Le petit garçon cassé


Il est tard et il pleut. Il est tard comme lorsqu’il est temps de laisser fuir la recherche du jour, comme lorsque la pluie a un goût amer d’un sel de paupières lourdes, comme lorsque les yeux mouillés se noient. Ce n'est pas qu'il a peur, de quoi devrait-il avoir peur ? Non, mais il a froid. C'est dans le dos qu'il a froid. Il fait noir aussi et il est seul. Seul comme un enfant pétrifié, impassible aux intempéries. Il n’y a personne à ses côtés. Derrière, il n'y a que le froid, le froid dans le dos, et devant, il n’y voit que du noir, le noir dans son crane de caverne. Il souffre dans cette nuit froide de noire.


Est- ce long le noir ? Est-ce qu’il va durer longtemps ce noir ? Il se fait tard et il se fait peu, trop peu de ce monde dans ce faible éclairage morne. Il ne voit pas la lumière au bout... Au bout de quoi ? Il n'y a même pas de tunnel. Il n'y a pas de lune non plus. Parce qu'il pleut et qu'il tremble jusque dans son cœur qui est sans tunnel, qui est sans lune, il reste figé comme un bonhomme de neige que le verglas n’enveloppe pas, mais ronge.


C’est un paysage fragile de givre lourd comme l’est l’absence. Sans le voir, il tremble devant un mur de bois pourri qui va se désintégrer par l'immobilité d’un temps agressif. Tout est roide, prêt à ployer. Tout est froid, près à craquer. Tout est noir, après.

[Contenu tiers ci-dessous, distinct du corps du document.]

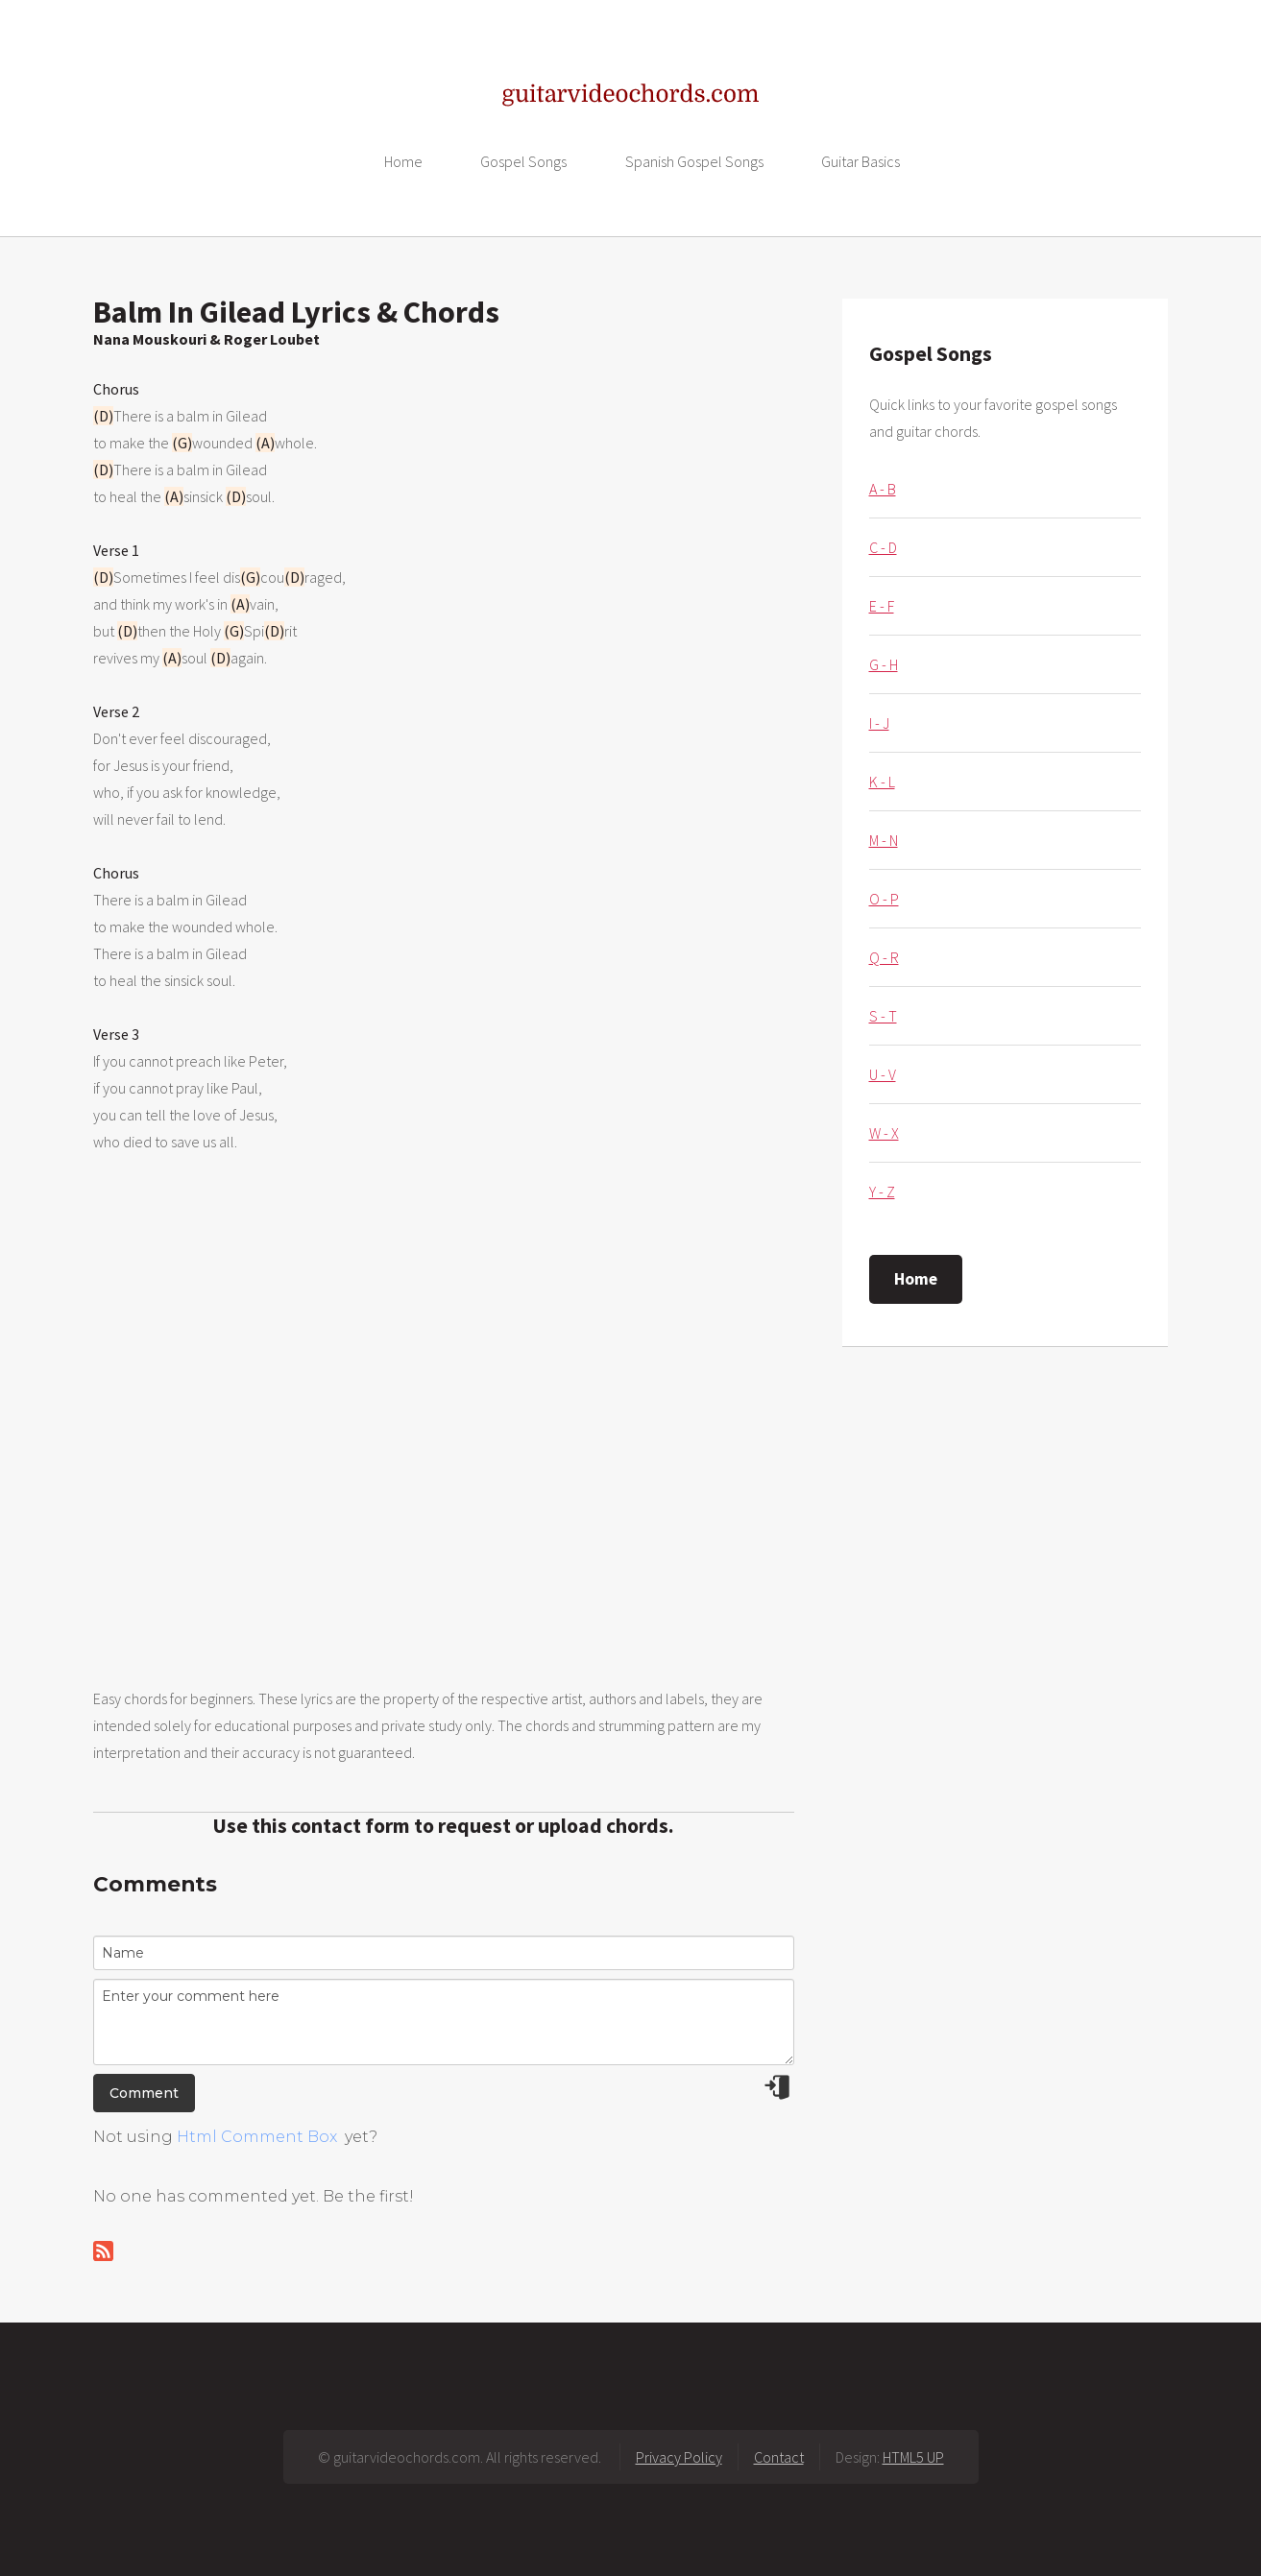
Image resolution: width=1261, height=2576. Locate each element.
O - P (884, 898)
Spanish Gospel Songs (694, 161)
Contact (779, 2457)
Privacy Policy (679, 2457)
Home (403, 161)
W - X (884, 1133)
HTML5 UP (913, 2457)
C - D (883, 547)
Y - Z (882, 1191)
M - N (883, 840)
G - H (883, 664)
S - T (883, 1015)
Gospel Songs (523, 161)
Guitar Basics (860, 161)
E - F (881, 605)
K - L (882, 781)
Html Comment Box (257, 2137)
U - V (882, 1074)
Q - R (884, 957)
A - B (882, 488)
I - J (879, 723)
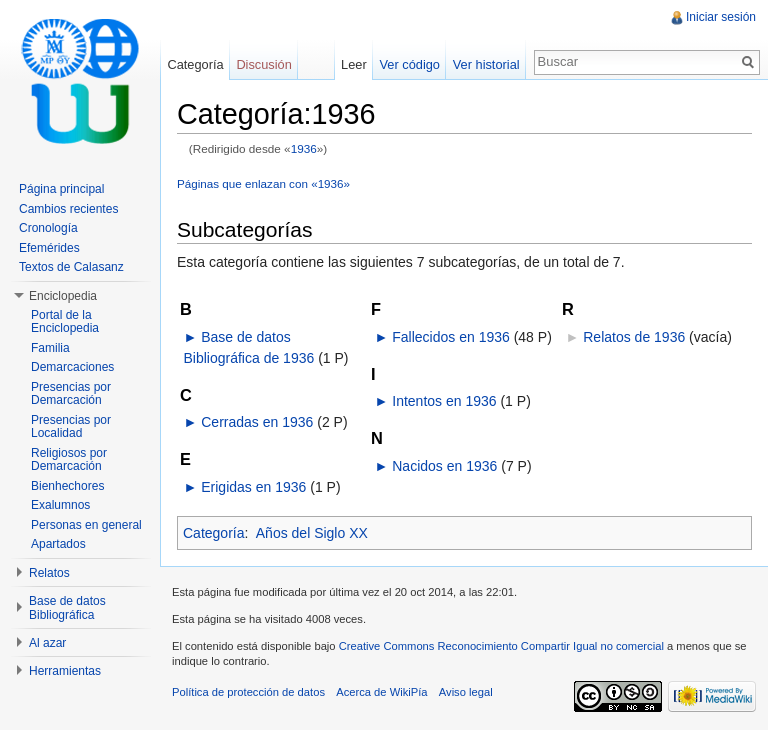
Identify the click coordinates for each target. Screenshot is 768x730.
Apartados (58, 544)
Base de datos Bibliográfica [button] (67, 608)
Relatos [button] (49, 573)
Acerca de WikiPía (381, 692)
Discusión (263, 64)
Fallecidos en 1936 (451, 337)
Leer (354, 64)
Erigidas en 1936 (253, 487)
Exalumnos (60, 505)
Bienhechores (67, 486)
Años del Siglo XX (312, 533)
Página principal (61, 189)
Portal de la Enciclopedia (65, 322)
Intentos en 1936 (444, 401)
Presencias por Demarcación (71, 394)
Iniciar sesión (721, 17)
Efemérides (49, 248)
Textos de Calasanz (71, 267)
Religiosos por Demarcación (69, 460)
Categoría (213, 533)
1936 (304, 148)
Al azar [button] (47, 643)
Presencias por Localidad (71, 427)
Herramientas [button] (65, 671)
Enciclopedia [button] (63, 296)
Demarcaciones (72, 367)
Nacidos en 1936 (444, 466)
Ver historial (486, 64)
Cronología (48, 228)
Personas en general (86, 525)
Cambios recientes (68, 209)
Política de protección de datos (248, 692)
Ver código (409, 64)
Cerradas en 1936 (257, 422)
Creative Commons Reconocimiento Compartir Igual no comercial (501, 646)
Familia (50, 348)
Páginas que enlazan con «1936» (263, 183)
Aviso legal (466, 692)
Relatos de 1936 (634, 337)
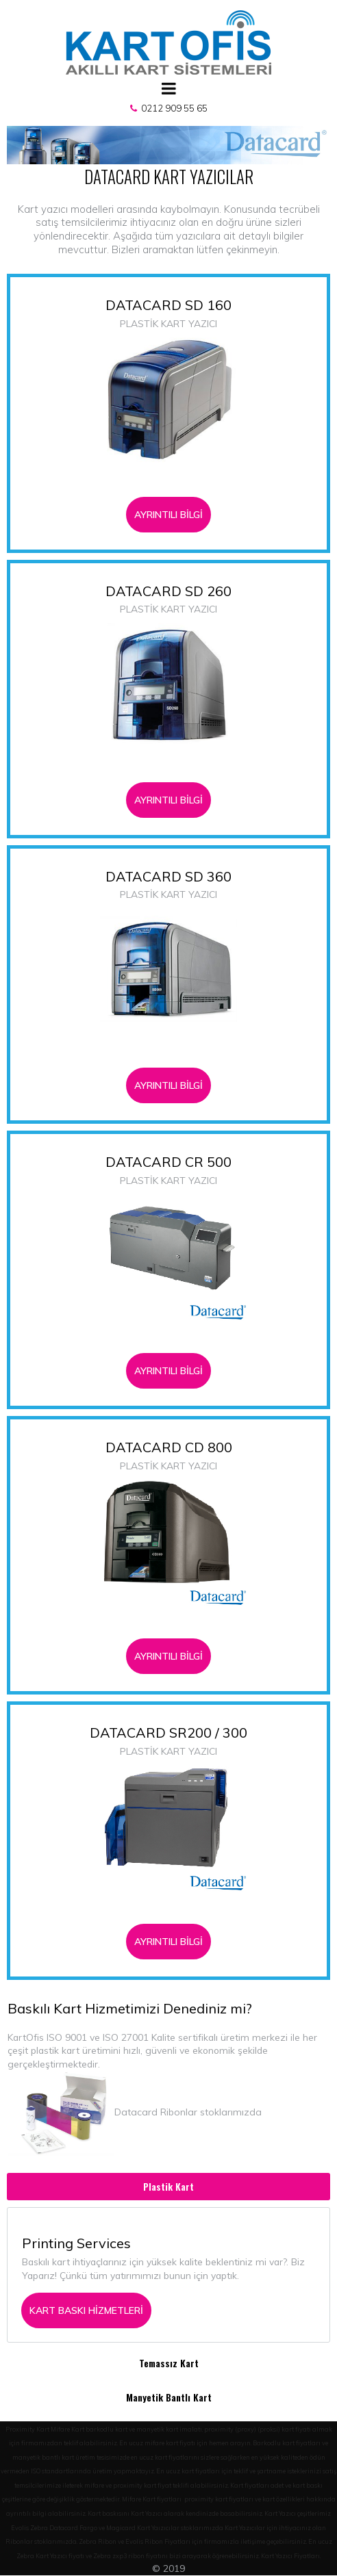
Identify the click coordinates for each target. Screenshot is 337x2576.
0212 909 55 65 (172, 108)
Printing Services (76, 2249)
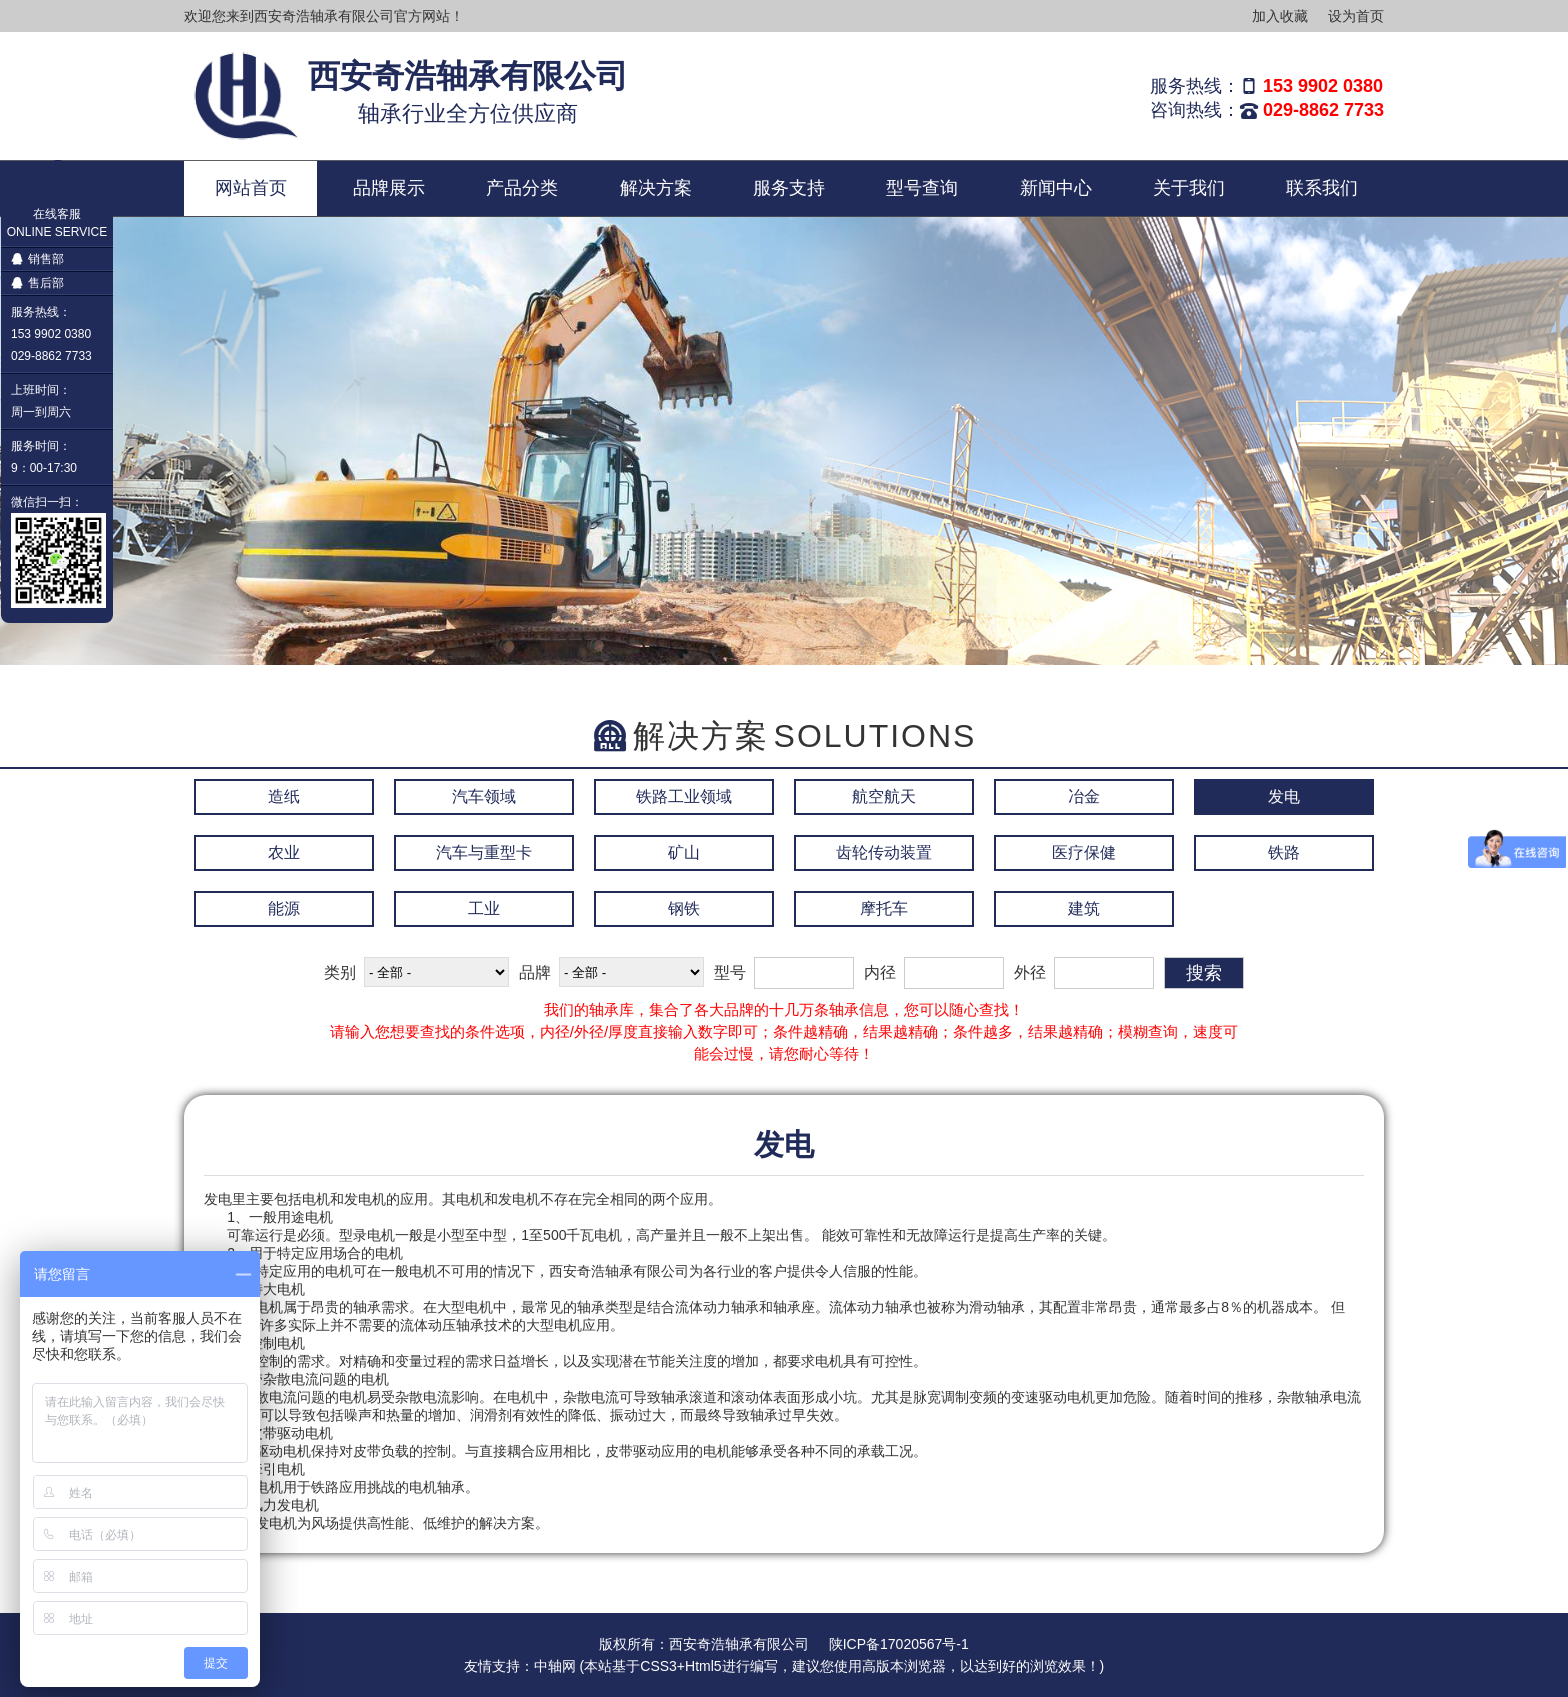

Il veut fuir. Il sait qu’il peut s’enfuir par une fenêtre ouverte ou celle qu'il aura brisée. Il comprend qu’il peut se dérober par la porte oubliée entrebâillée. Il peut s’enfuir délaissant ses liens, mais il en a marre de mourir sans témoins, à répétition, dans sa cervelle d’esseulé. La vérité, glaciale est cachée comme un iceberg fondant sous l’averse, coulant dans ses mains, sur ses doigts jusqu’à la pointe du crayon qu’il n’a jamais abandonné, se fige soudain comme lui, devant une révélation, épée de Damoclès au dessus de son âme. Il ne peut se sauver de l'absence de tout, de n'importe quoi, non plus de la présence de rien. Il ne peut que déguerpir sans succès. Ça ne sert à rien de détaler devant rien, alors il reste là, un pas à la fois, une douzaine de pas à la dizaine de minutes à la fois. Il ne va nulle part.


Il est tard, il pleut et il a froid, seul. Ça existe la peur faisant fondre les liaisons des êtres entre eux.